Ichikawa documents sporting events as well as other events using a range of graphic approaches. The techniques include freeze frames, abrupt scene changes, still photomontage, and selective element hiding. It also chops and focuses images to create depth, abruptly switches between color and black-and-white film, employs shadows for dramatic effect, employs distracting zooms, slow-motion scenes, and makes associations between seemingly unrelated elements through editing. For instance, the opening scene, which features a burning sun, is visually associated with a wrecking ball. A crucial question is brought up by the deliberate manipulation of visual language: does Tokyo Olympiad have a separate authorial voice, or is it something that comes directly from Ichikawa?
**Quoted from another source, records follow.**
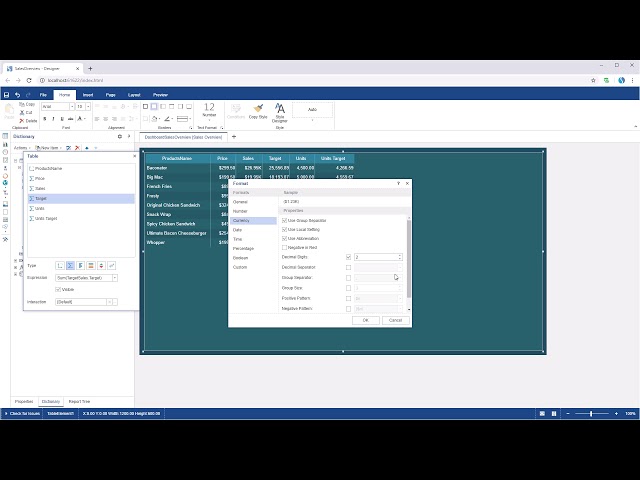Open the Number text format dropdown
This screenshot has height=480, width=640.
(x=209, y=118)
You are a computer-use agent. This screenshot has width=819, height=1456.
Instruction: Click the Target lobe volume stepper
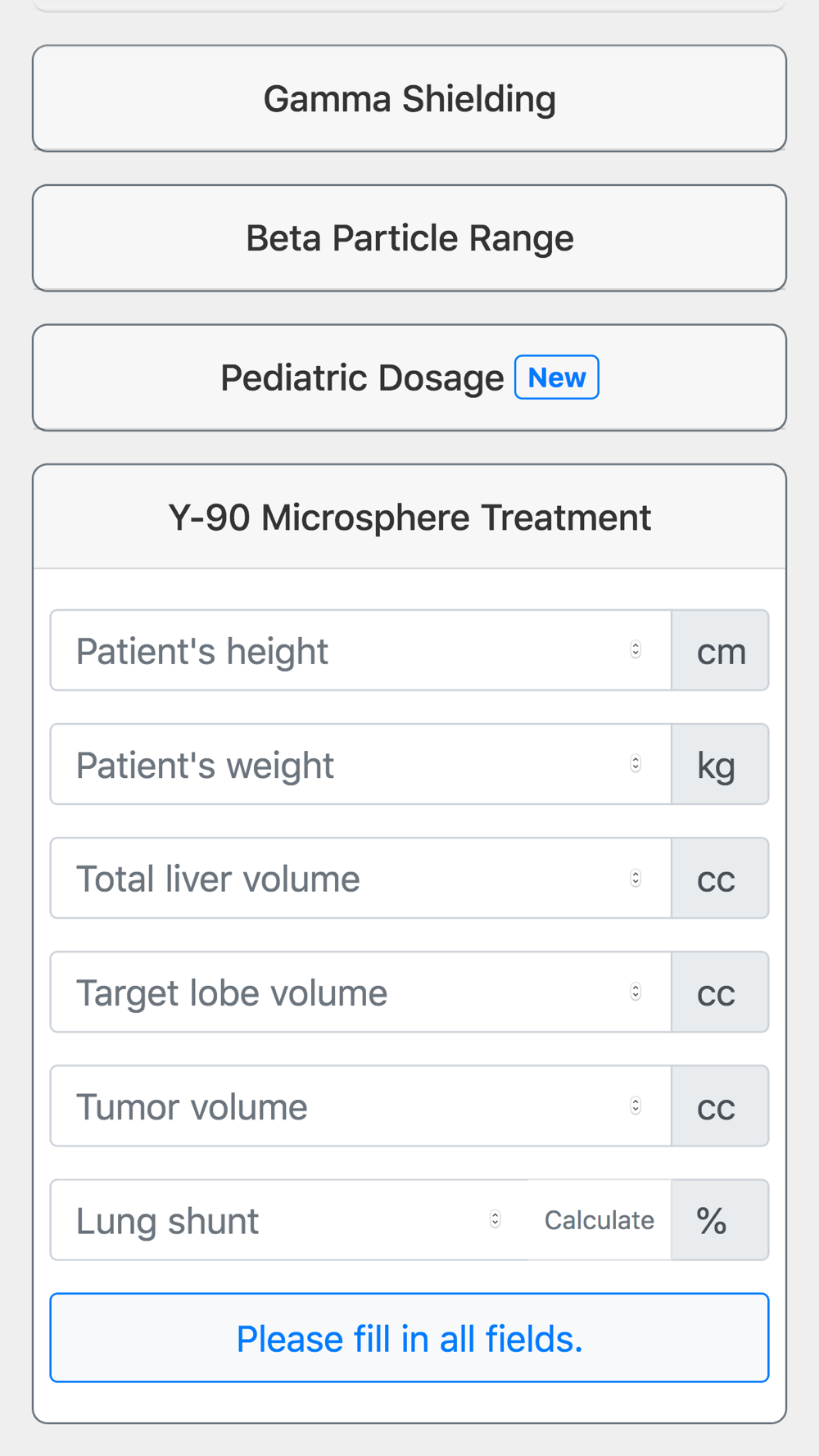click(636, 992)
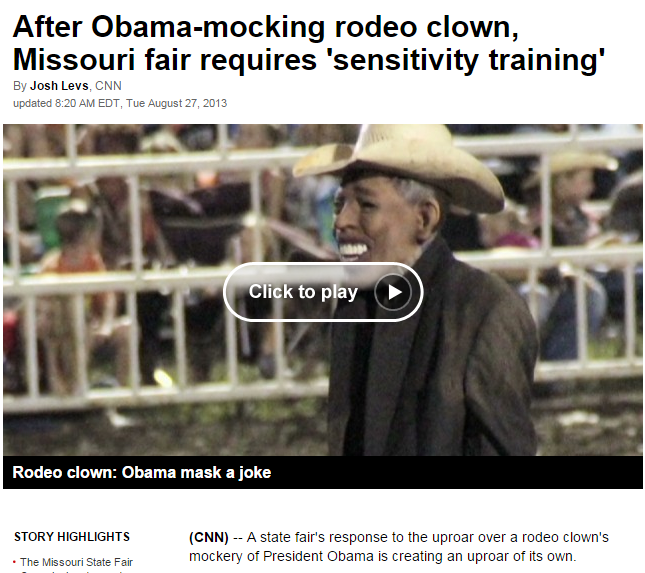645x573 pixels.
Task: Click the circular play triangle icon
Action: [393, 292]
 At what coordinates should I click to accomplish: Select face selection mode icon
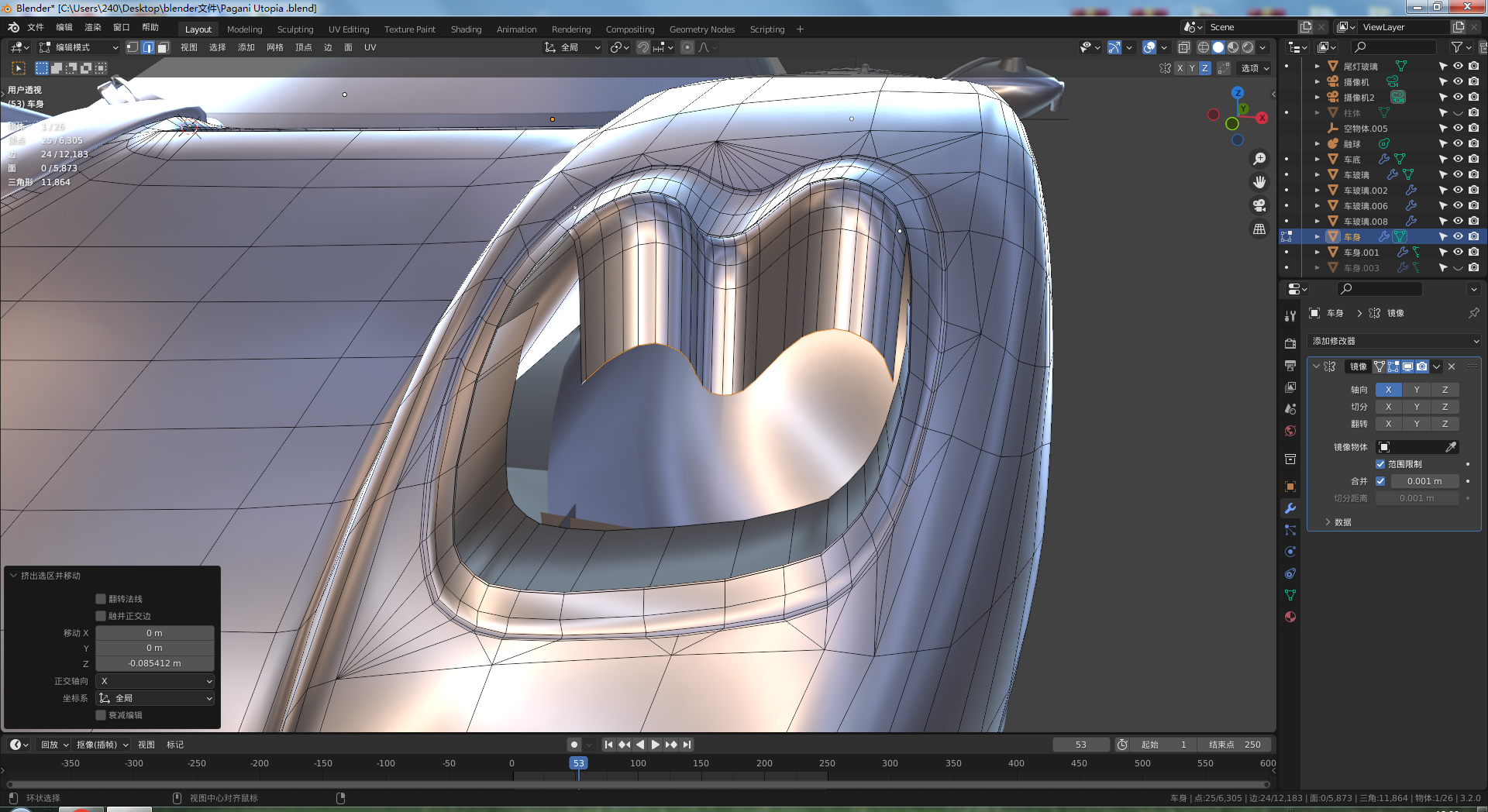163,47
However, Ichikawa’s perspective on time passing is one of Tokyo Olympiad‘s most remarkable features. It’s reminiscent of the previous humorous investigation of elderly fantasies in Odd Obsession. The concept of the documentary is introduced via a montage that is tailored to the older viewership. Amid the youthful excitement of sports rivalry, longitudinal close-ups reveal wrinkles, age spots, and arthritic eyes, provoking reflection on mortality. The concept is highlighted even further by a close-up of a man’s throat and sagging chin.
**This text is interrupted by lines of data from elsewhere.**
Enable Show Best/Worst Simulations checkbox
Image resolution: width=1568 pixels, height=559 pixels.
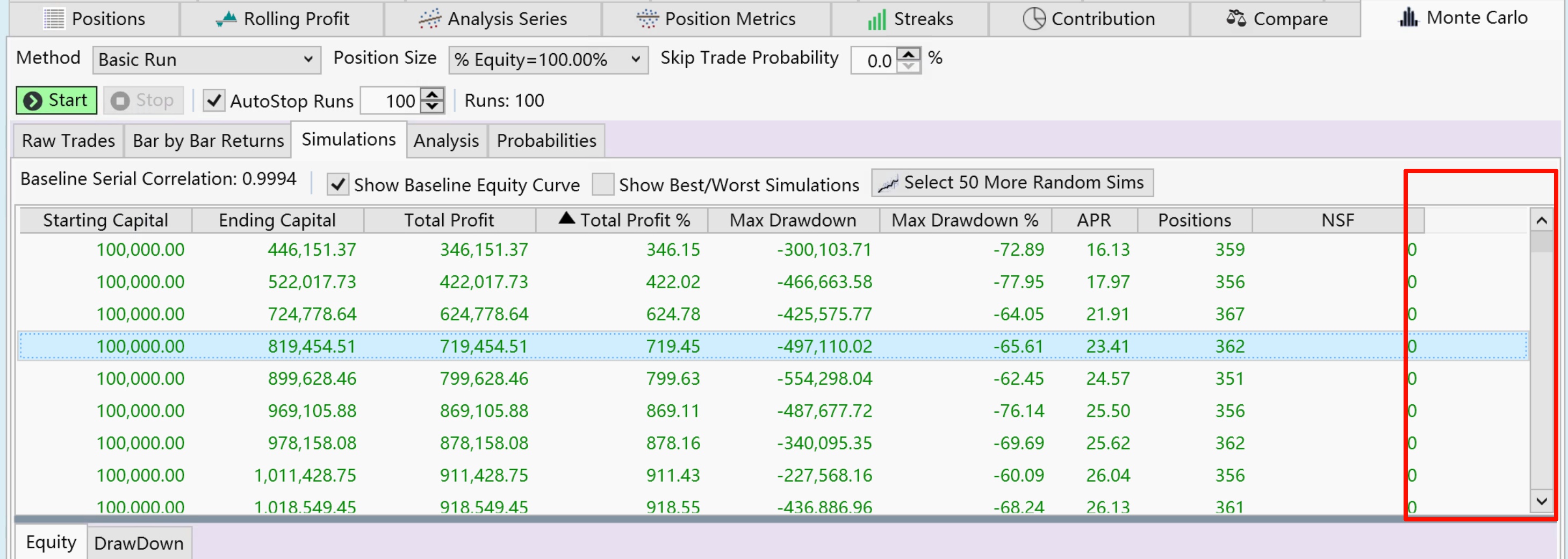click(x=602, y=184)
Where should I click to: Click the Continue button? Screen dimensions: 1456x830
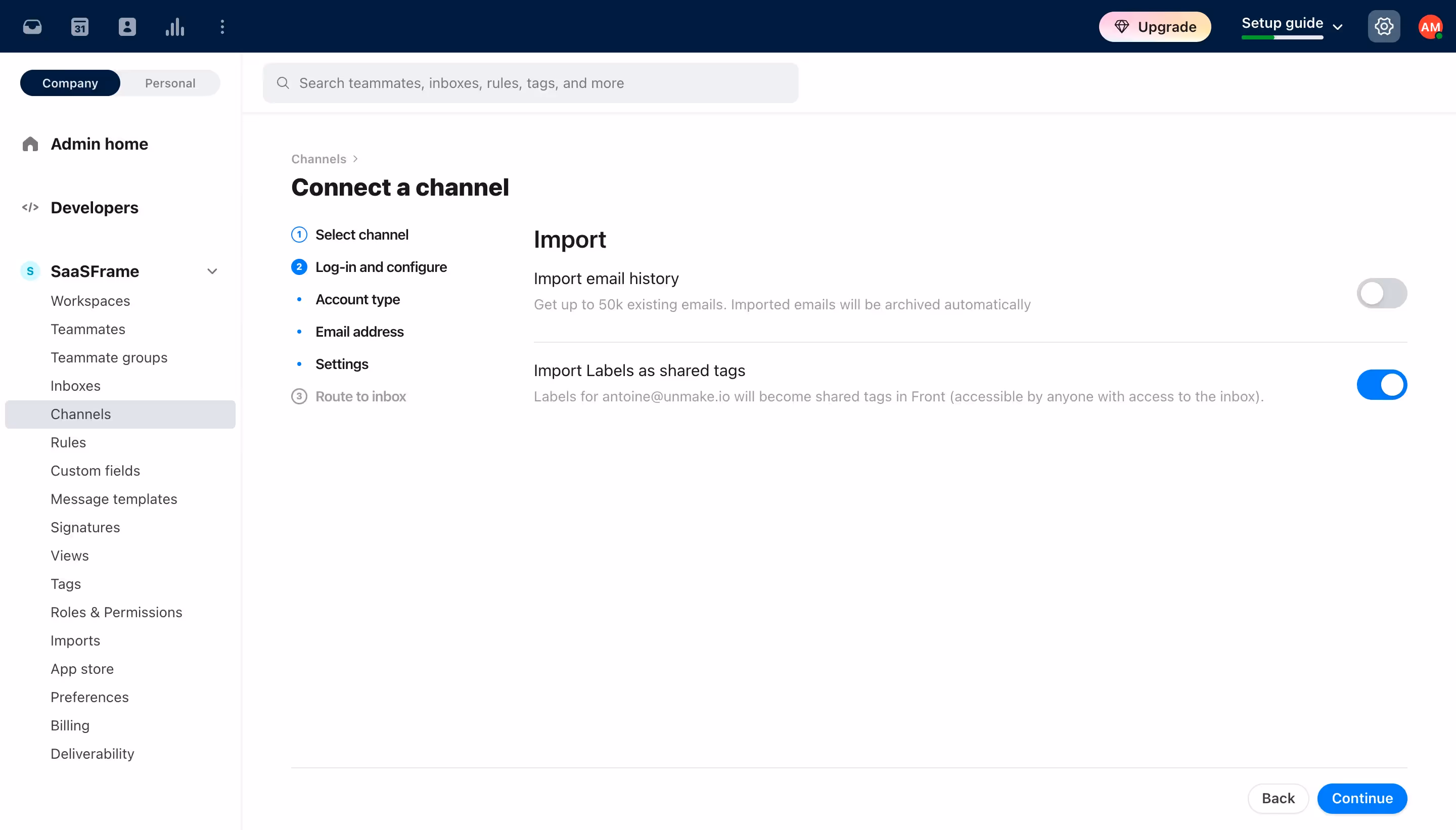click(x=1361, y=798)
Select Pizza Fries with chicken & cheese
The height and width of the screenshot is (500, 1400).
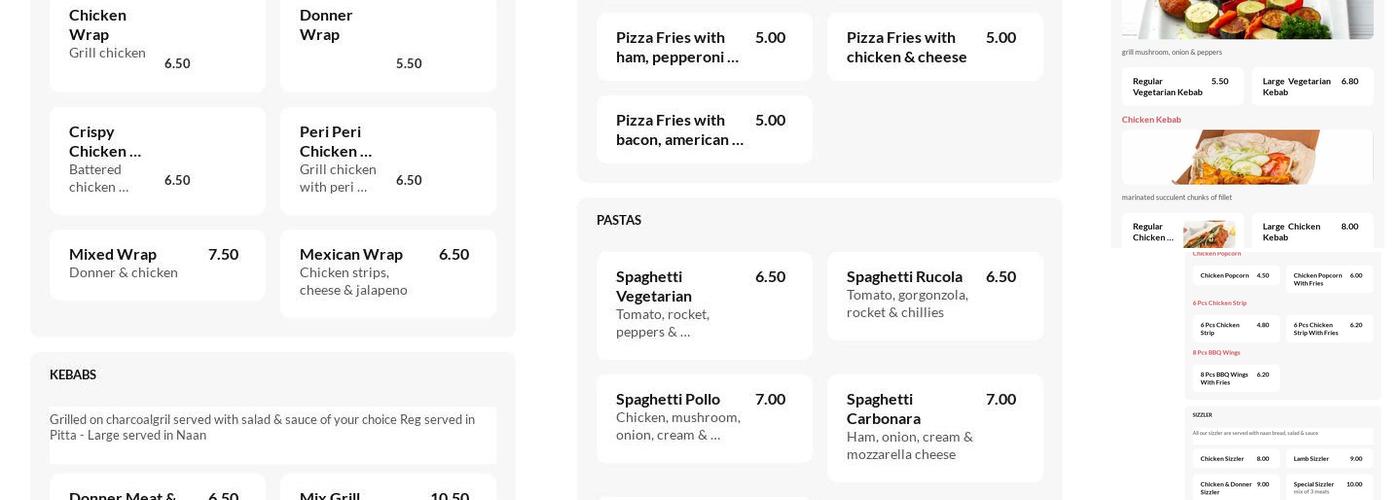click(934, 47)
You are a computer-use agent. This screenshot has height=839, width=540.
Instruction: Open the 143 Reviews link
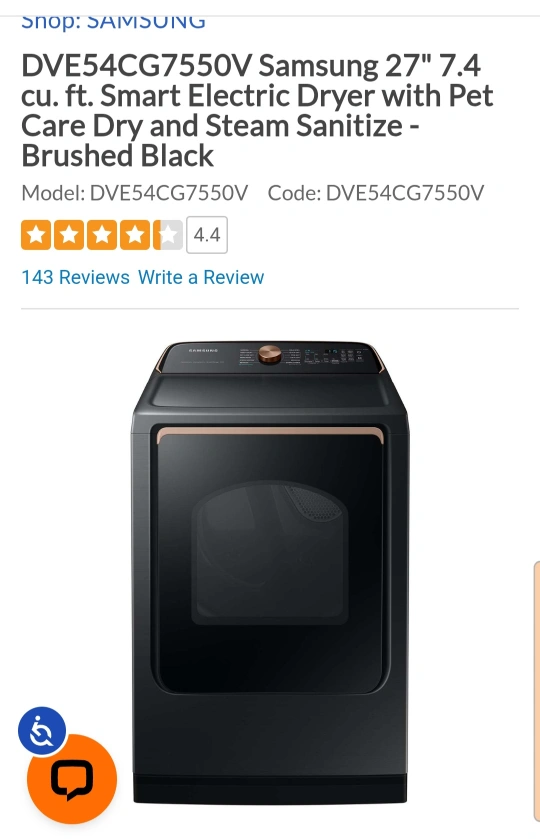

The richness of the film lies not only in its depiction of athletic prowess. But, it is also a wealth of grotesque or irreverent details. From the elaborate and somewhat humorous pre-throwing rituals of shot put contestants to the oddly bulging cheeks of a marksman aiming a rifle, the details contribute to the film’s unique texture. Scholars attribute the eccentric focus to the influence of Ichikawa’s wife and frequent collaborator, Natto Wada. Wada’s wit may explain the sequence following the sad image of defeated runner Chad eating alone. The camera pans into the athletes’ canteen, fixated on the greasy, unappetizing food being eaten with gusto. With its focus on basic acts of consumption, the scene anticipates the work of British photographer Martin Parr, another artist noted for his wry observations of human behavior and often unflattering culinary choices.

Ichikawa’s Persistence

Meticulously, Tokyo Olympiad presents palpable tension in moments of competition. The focus on “the sound of the wind passing over the flagpole” describes a hearing that becomes a metaphor for the silent anticipation of the stadium’s grip. The sad details seem insignificant in the grand spectacle of the Olympics; it can be interpreted as a subtle act of resistance to Ichikawa’s aesthetics. Almost, we can imagine the confused anger of the authorities and expect a more bombastic picture of the events. However, Ichikawa persisted in his vision like tenacious runner Ranatunge Karunananda.